4 tests in `cortex-gateway/tests/poller.rs`:
- `test_poller_discovers_models` — 2 models (loaded + unloaded) discovered with correct status
- `test_poller_updates_gateway_models_endpoint` — `/v1/models` reflects polled state with node attribution
- `test_poller_marks_unreachable_node_unhealthy` — unreachable node flipped to unhealthy
- `test_poller_removes_stale_models` — model removed from upstream is pruned from state

### Phase 4: Eviction

**Goal:** When a request targets a model that requires loading and the
node is at capacity, cortex evicts the LRU non-pinned model first.

**Files to change:**
- `cortex-gateway/src/evictor.rs` — `evict_lru_on_node` is implemented;
  integrate it into the request path
- `cortex-gateway/src/router.rs` — add a `resolve_with_eviction` path
  that calls the evictor when the target model is unloaded and the node
  has no free VRAM headroom
- `cortex-gateway/src/handlers.rs` — update `last_accessed` on
  `ModelEntry` for every successful request (drives LRU ordering)
- `tests/` — eviction test:
  1. Mock node reports 2 loaded models, 0 free VRAM
  2. Request arrives for a 3rd model (unloaded on that node)
  3. Assert cortex calls `POST /v1/models/unload` on the LRU model
  4. Assert the original request is then forwarded (lazy load)
  5. Assert pinned models are never evicted

**Done when:** Eviction test passes. `lifecycle_cycles` increments.
Defrag warning fires at threshold.

### Phase 5: Anthropic translation

**Goal:** `POST /v1/messages` accepts Anthropic-format requests, proxies
to mistral.rs in OpenAI format, returns Anthropic-format responses.

**Files to change:**
- `cortex-core/src/translate.rs` — the scaffold has a working
  `anthropic_to_openai` and `openai_to_anthropic`. Extend to handle:
  - Multi-block content (images, tool use, tool results)
  - `stop_reason` mapping (`end_turn`, `max_tokens`, `tool_use`)
  - Usage token counts
- `cortex-gateway/src/handlers.rs` — the `anthropic_messages` handler
  currently has TODO comments for response translation and streaming.
  Implement non-streaming first (buffer upstream response, translate,
  return). Then streaming (convert OpenAI SSE to Anthropic SSE event
  types: `message_start`, `content_block_start`, `content_block_delta`,
  `content_block_stop`, `message_delta`, `message_stop`).
- `tests/` — round-trip test:
  1. Send Anthropic-format request to cortex
  2. Assert the proxied request to mock backend is valid OpenAI format
  3. Assert the response back to the client is valid Anthropic format

**Done when:** Non-streaming Anthropic round-trip test passes.

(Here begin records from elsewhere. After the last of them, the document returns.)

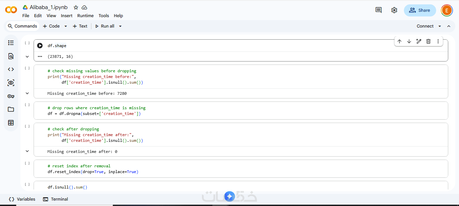Image resolution: width=459 pixels, height=206 pixels.
Task: Open find and replace sidebar icon
Action: 11,56
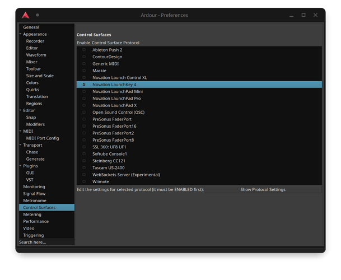Click the maximize window icon

pyautogui.click(x=303, y=15)
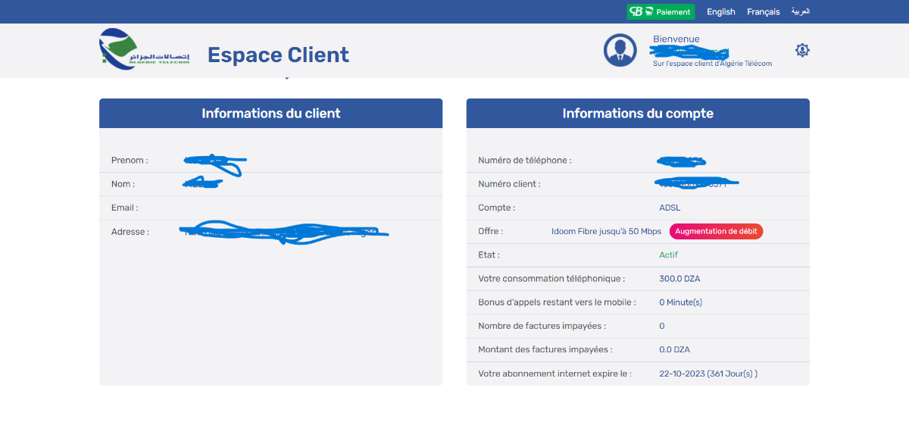Click the green Paiement button
The image size is (909, 422).
pyautogui.click(x=661, y=12)
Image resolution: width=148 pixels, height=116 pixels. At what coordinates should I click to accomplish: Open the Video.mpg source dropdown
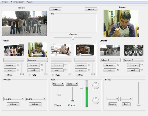[x=37, y=60]
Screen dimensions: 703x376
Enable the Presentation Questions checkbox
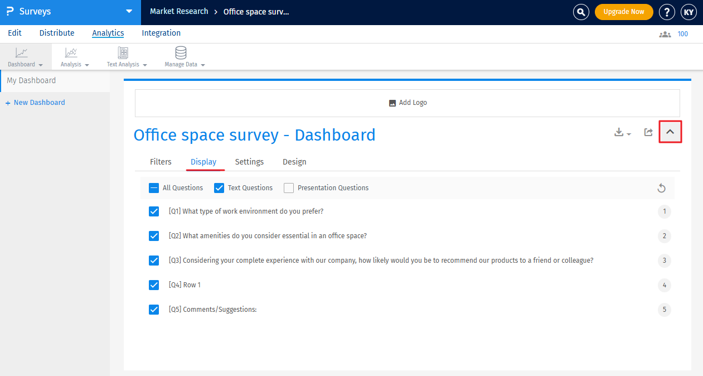tap(288, 188)
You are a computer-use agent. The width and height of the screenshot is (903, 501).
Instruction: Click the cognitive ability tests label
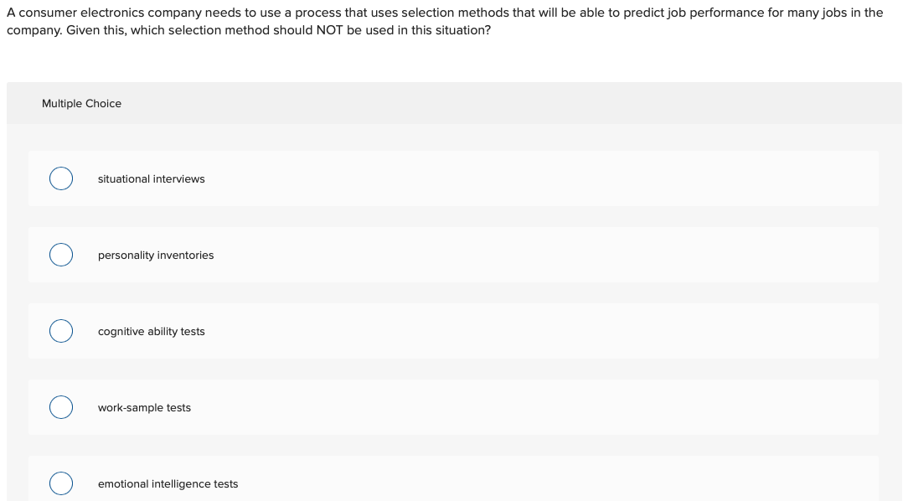click(x=151, y=331)
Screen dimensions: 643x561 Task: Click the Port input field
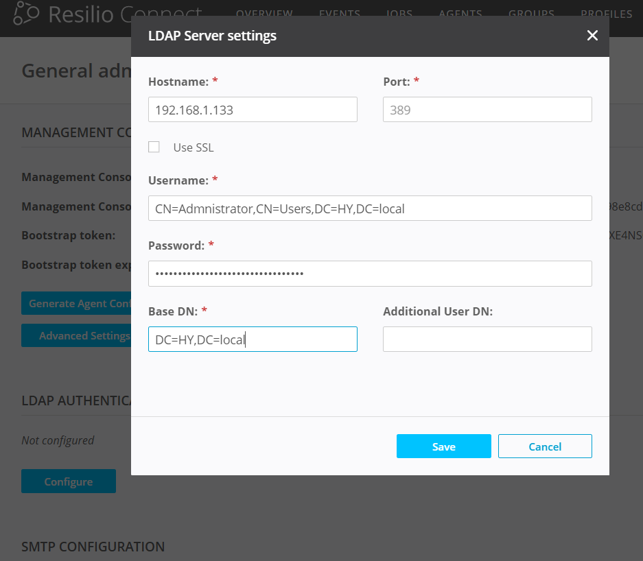point(487,109)
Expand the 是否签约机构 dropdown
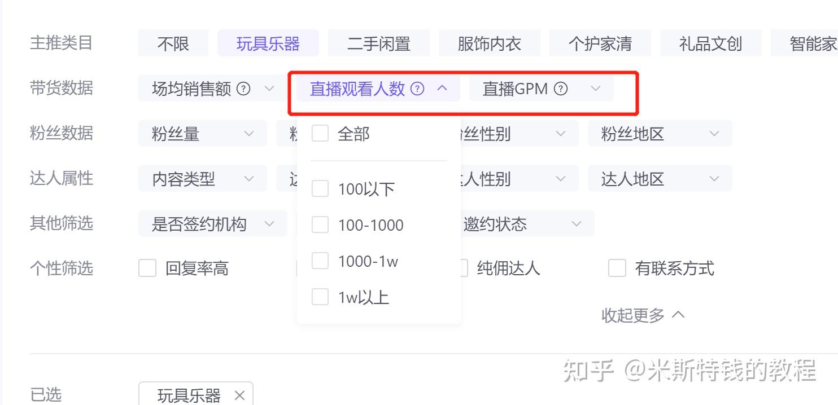The height and width of the screenshot is (405, 838). tap(213, 224)
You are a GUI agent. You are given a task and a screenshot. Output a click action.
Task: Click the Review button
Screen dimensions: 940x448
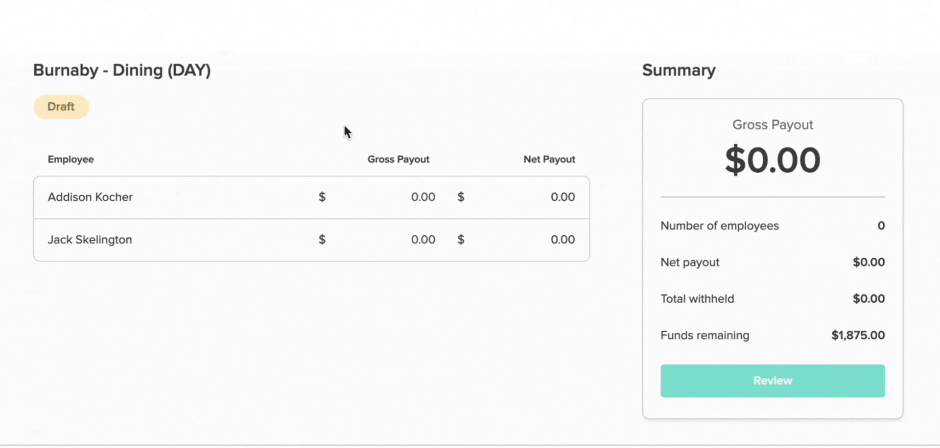773,381
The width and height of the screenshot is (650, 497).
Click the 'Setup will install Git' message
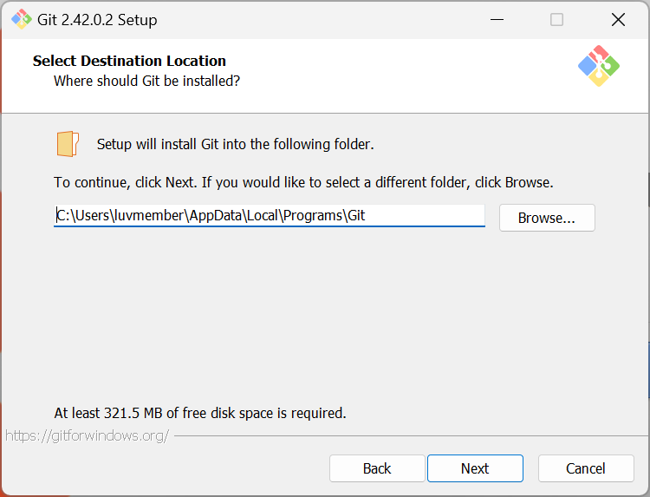tap(235, 144)
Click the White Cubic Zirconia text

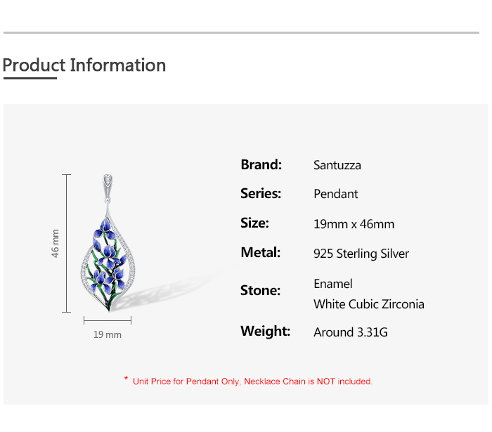[368, 305]
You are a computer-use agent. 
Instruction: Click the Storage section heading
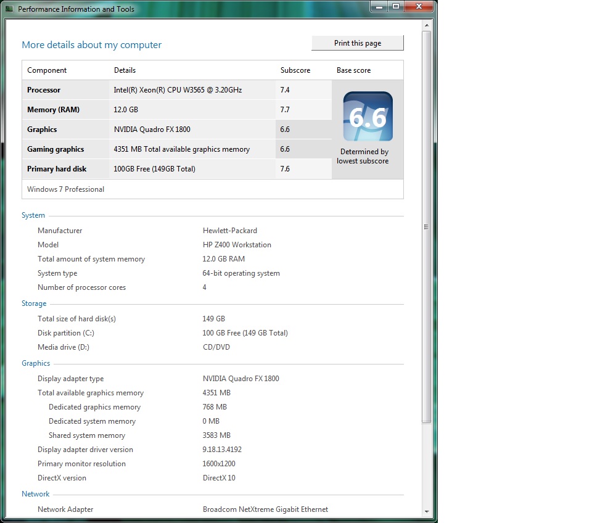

Streaming
is a bonus — flag it as a follow-up if complex.

### Phase 6: Metrics instrumentation

**Goal:** Every proxied request emits Prometheus metrics. `/metrics`
on port 9100 returns valid Prometheus text format.

**Files to change:**
- `cortex-gateway/src/proxy.rs` or `cortex-gateway/src/handlers.rs` —
  wrap each proxy call with timing instrumentation:
  - `Instant::now()` before the request, compute duration after
  - Parse `usage` from the response (non-streaming) or final chunk
    (streaming) for token counts
  - Emit: `metrics::histogram!("cortex_request_duration_seconds", ...)`
    with labels `model` and `node`
  - Emit: `metrics::counter!("cortex_requests_total", ...)`
  - Emit cold start, eviction, and error counters
- `cortex-gateway/src/metrics.rs` — already installs the exporter;
  verify the described metrics appear
- `tests/` — test that after a proxied request, the `/metrics`
  endpoint contains the expected metric names

**Done when:** `curl localhost:9100/metrics` shows request counters
and duration histograms after proxying a test request.

### Phase 7 (lower priority): Agent sidecar

**Goal:** Per-node binary that handles VRAM defrag restarts and
reports real VRAM usage via `nvidia-smi`.

This is deferred. The gateway handles the critical path (model
lifecycle) entirely via the mistral.rs HTTP API. The agent adds
operational polish: automatic process restart when `lifecycle_cycles`
exceeds threshold, real VRAM reporting (vs. estimates), and
potentially GPU temperature/power monitoring.

**Defer until:** Phases 1-6 are merged and running in production.